Problem. Quote only the lines that start at the line with "Instruction: Click the" and run to the end of the entries; omit the pictures.
Start of Data section
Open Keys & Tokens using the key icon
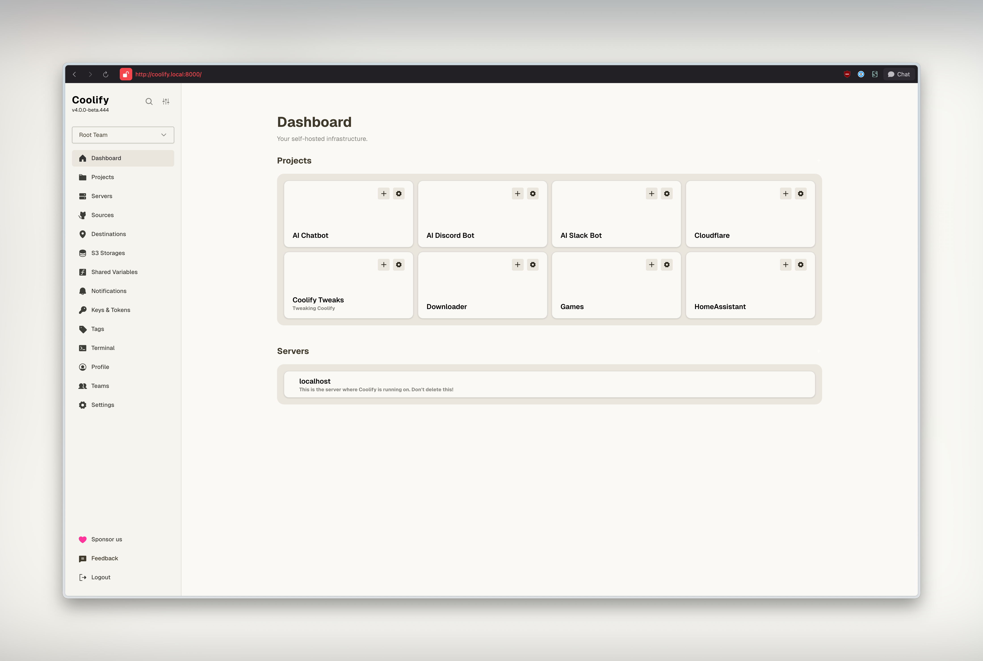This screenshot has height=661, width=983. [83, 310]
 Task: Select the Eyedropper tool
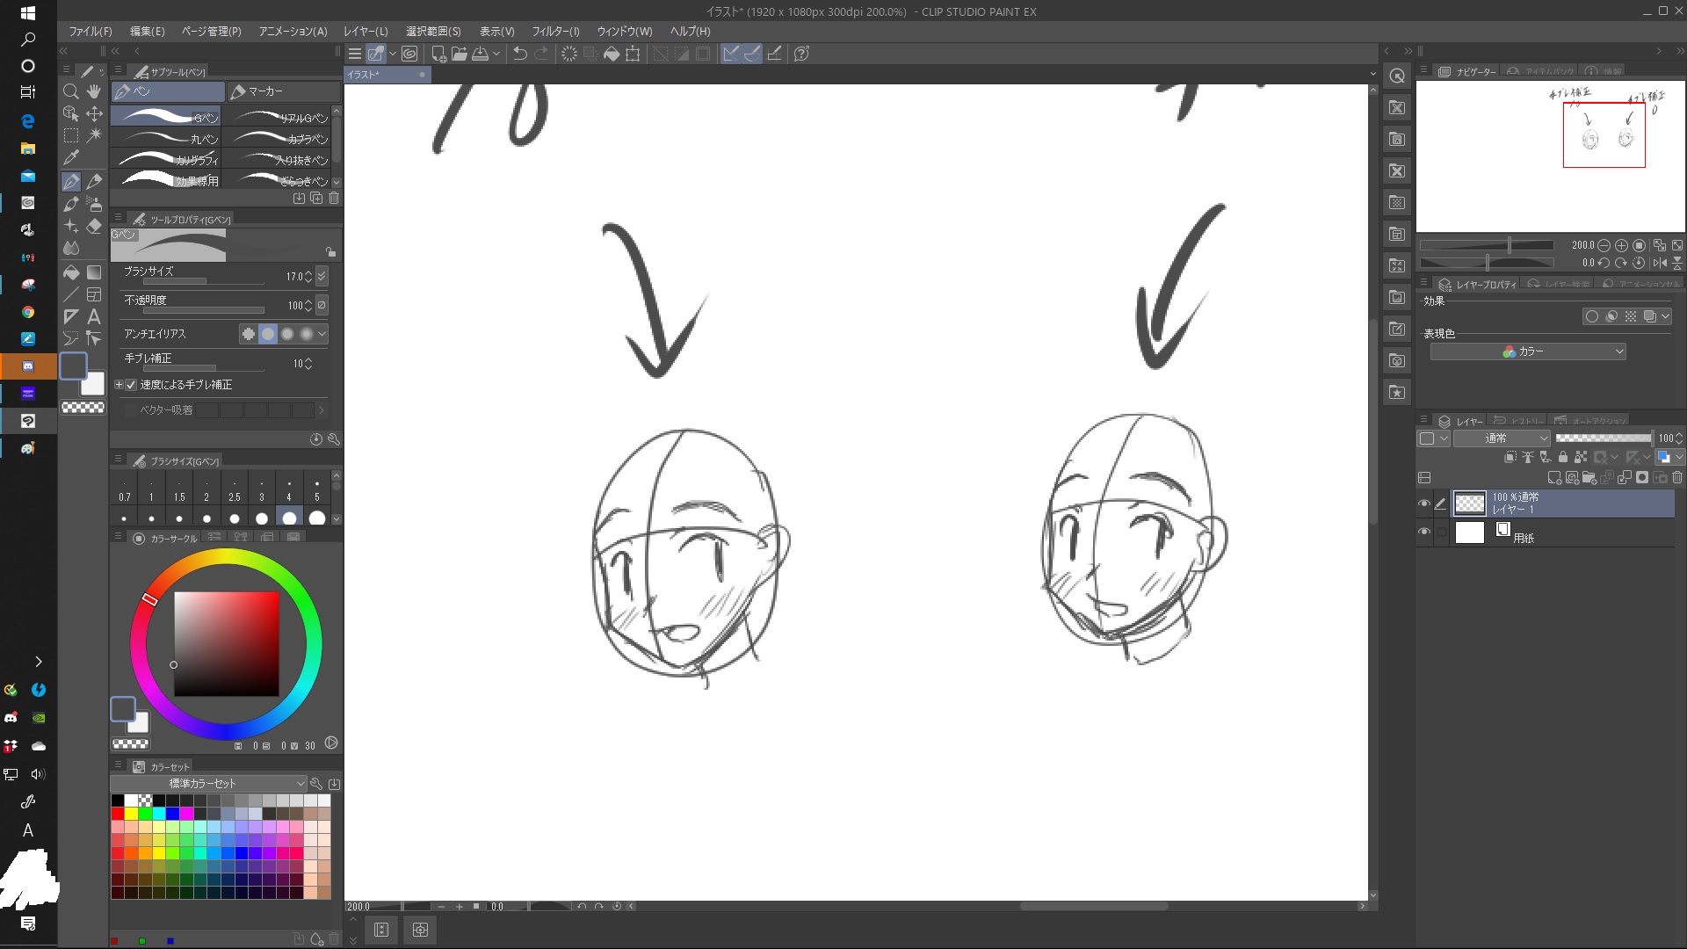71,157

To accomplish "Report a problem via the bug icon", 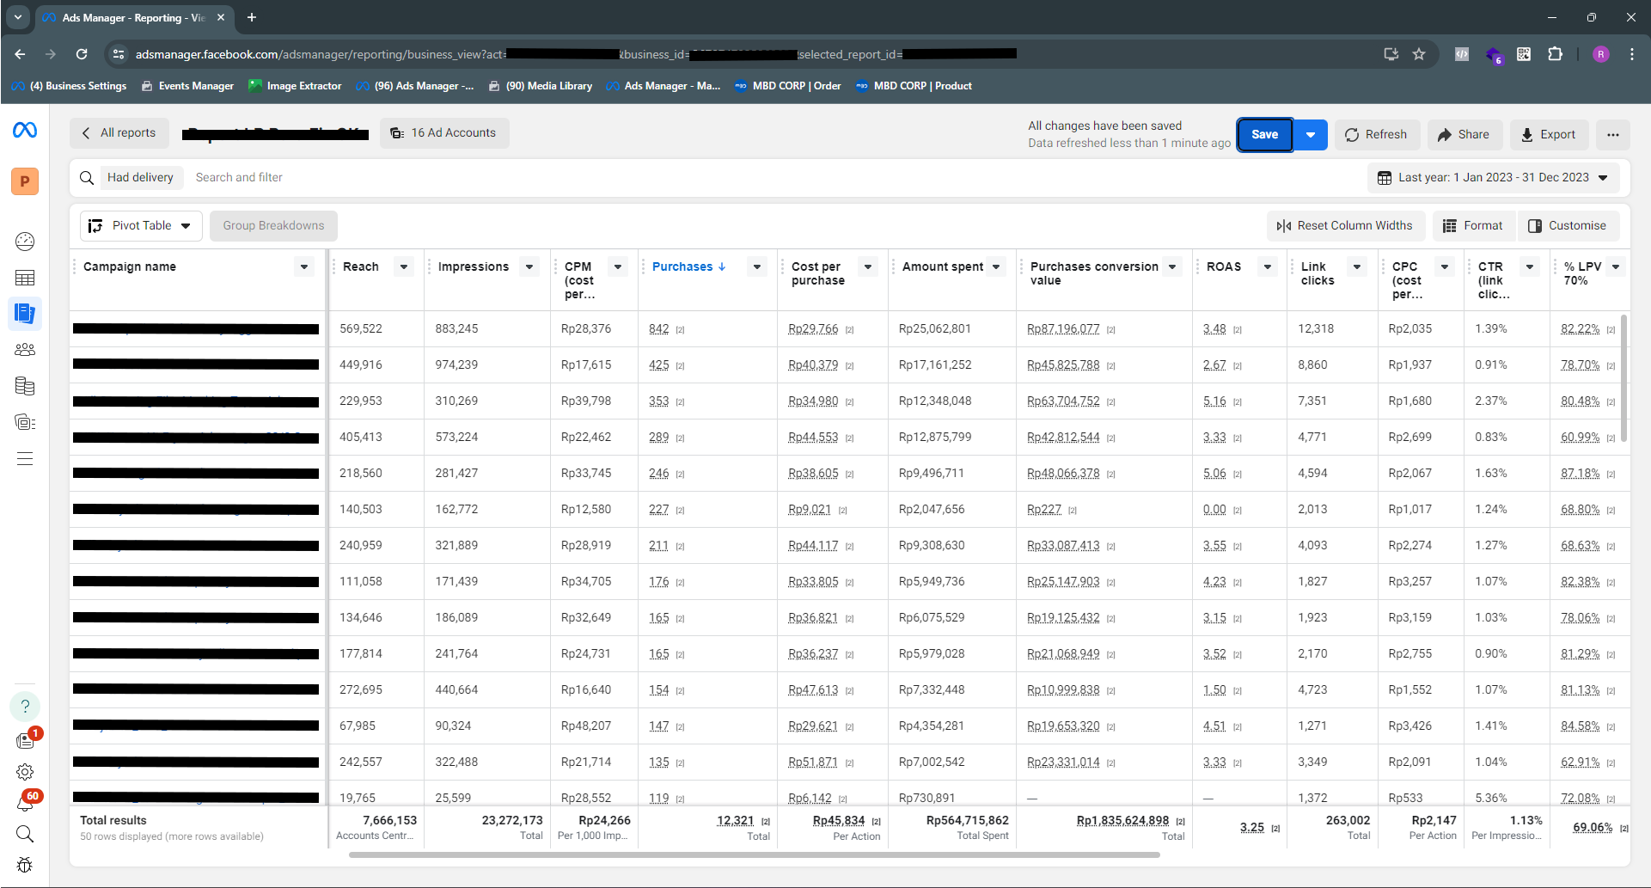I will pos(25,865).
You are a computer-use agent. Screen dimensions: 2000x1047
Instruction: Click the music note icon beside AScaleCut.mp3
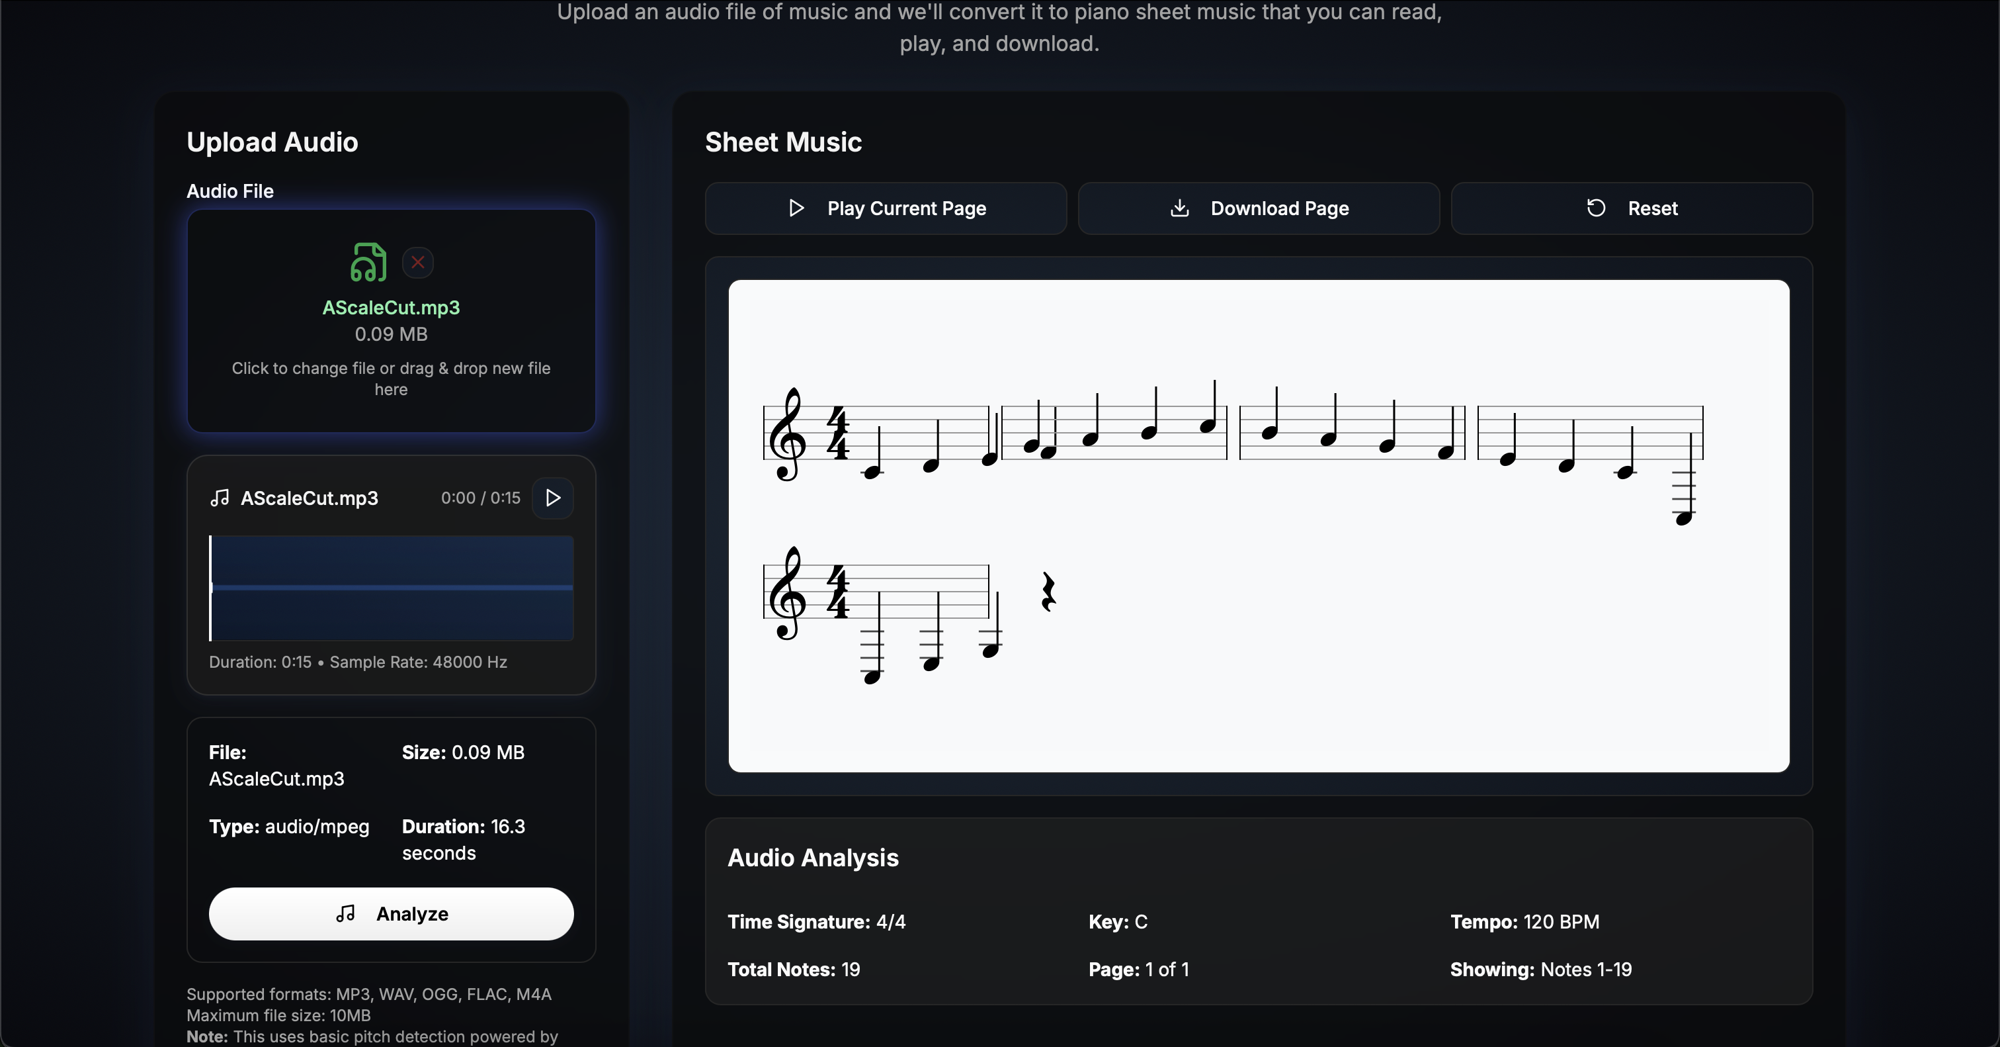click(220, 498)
End of Data section
Answer area.
Instruction: Click the music note icon beside AScaleCut.mp3
click(220, 498)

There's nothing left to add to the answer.